Entre les retards dans l’exécution des travaux ou le décaissement de fonds et les défauts de construction, le ministre Dramane Dembélé n’a pas trop eu le sourire dans la capitale des Rails
Le ministre de l’Urbanisme et l’Habitat, Dramane Dembélé, a visité les travaux de construction du marché Djoni-Djoni (« vite fait » en langue nationale peulh), des caniveaux et collecteurs de Lafiabougou nord et Sud, et de quarante logements sociaux. C’était vendredi dans la commune urbaine de Kayes, en compagnie du maire Abdoulaye Camara, du conseiller aux affaires économiques et financières du gouverneur de région, Moussa Ali Maïga, et de représentants des services techniques.
En inspectant ces trois sites, le ministre Dembélé voulait vérifier de visu le niveau de progression des chantiers en cours. Il venait aussi discuter avec les acteurs locaux (représentants de l’Etat et de la collectivité) dans le but de cerner les difficultés rencontrées dans l’exécution de ces projets, les amener à créer une synergie d’action débouchant sur des solutions participatives pérennes.
Il faisait déjà près de 40°C à 8 heures du matin quand la délégation conduite par le ministre Dembélé est arrivée au marché Djoni-Djoni, sis au quartier Liberté. Sur les ruines de ce souk consumé par un incendie gigantesque le 27 mars 2013, pousse un marché moderne construit en R+2 comprenant 57 magasins et 9 toilettes au rez-de-chaussée, 26 boutiques au premier et le même nombre au second. Ce nouveau marché abritera 250 tailleurs et 71 vendeurs de tissus ou de mercerie. Sa réalisation coûte près de 300 millions Fcfa financés par le Projet d’appui aux communes urbaines du Mali (PACUM). La structure renforcera les capacités financières de la collectivité grâce aux taxes et frais de location que les boutiques vont générer.
Après la visite des locaux, Dramane Dembélé s’est étonné du retard pris par les travaux confiés au groupement d’entreprise DES-Sarl/EKS. « Démarrés le 25 novembre 2014 pour un délai contractuel initial de 6 mois, le taux d’avancement physique des travaux est de 42% pour un délai consommé de 273,33% », lit-on dans une note produite par le coordinateur par intérim du PACUM, Abdoulaye Bamba, qui a annoncé au ministre que la date d’achèvement est prorogée au 25 mai prochain.
Après ce constat peu reluisant, la délégation ministérielle a mis le cap sur Lafiabougou nord puis sur Kayes Ba. A Lafiabougou nord, une partie des travaux de construction des 5,2 km de caniveaux et collecteurs est en cours. Ces ouvrages coûteront au PACUM plus de 200 millions de Fcfa. Le délai contractuel est de 4 mois, à compter du 11 février dernier, date de démarrage des travaux.
A moins de deux mois de la fin du délai initial, l’entreprise Sidiki Cissé (ESC) est à 52% de taux de réalisation pour un délai consommée à 57%, et zéro décaissement de fonds pour son compte. Le chef de la mission de contrôle du Bureau technique d’ingénierie de construction, Baki Sacko, a imputé ce retard de paiement à un blocage des fonds par le trésorier payeur de la région qui a argué de la péremption de certains documents déposés à son niveau. Le trésorier payeur, assure-t-il, a pris cette décision « sans tenir compte des dates de réception » des documents.

==================================================

- Consigne écrite 1 -
Répondez à ces questions d'après l'article sur la visite du ministre à Kayes :
(a) Combien de magasins compte le rez-de-chaussée du nouveau marché Djoni-Djoni ?
(b) Quelle longueur de caniveaux et collecteurs est en construction à Lafiabougou nord ?
(c) Qui est le coordinateur par intérim du PACUM ?
- Consigne écrite 2 -
Recopiez à l'identique le passage de l'article sur la visite du ministre à Kayes, en commençant par « Après ce constat » et en allant jusqu'à « démarrage des travaux. ».
Le matériel qui suit n'intervient en rien dans ce travail.

- Extrait de données -
==================================================

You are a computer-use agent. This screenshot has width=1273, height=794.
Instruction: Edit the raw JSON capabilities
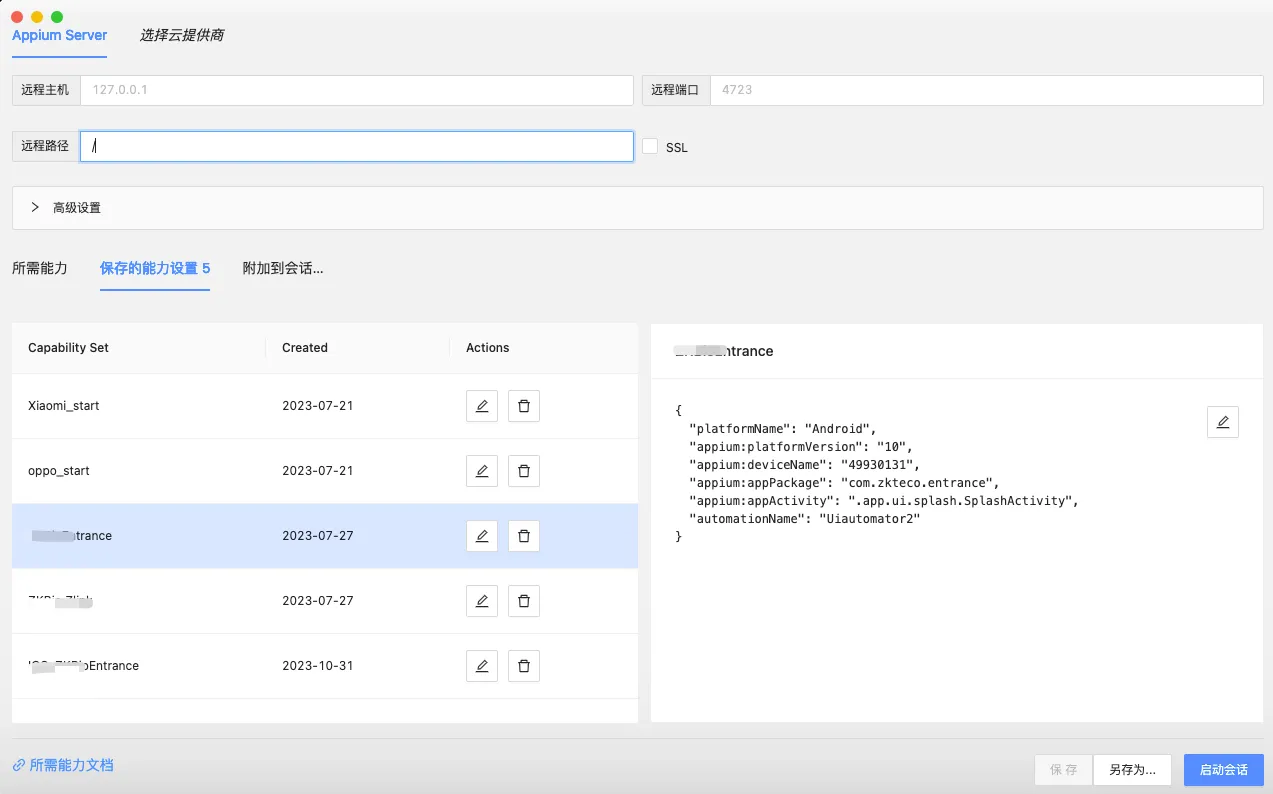click(1222, 422)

==================================================

- Réponse attendue 1 -
(a) 57 magasins.
(b) 5,2 km.
(c) Abdoulaye Bamba.

- Réponse attendue 2 -
Après ce constat peu reluisant, la délégation ministérielle a mis le cap sur Lafiabougou nord puis sur Kayes Ba. A Lafiabougou nord, une partie des travaux de construction des 5,2 km de caniveaux et collecteurs est en cours. Ces ouvrages coûteront au PACUM plus de 200 millions de Fcfa. Le délai contractuel est de 4 mois, à compter du 11 février dernier, date de démarrage des travaux.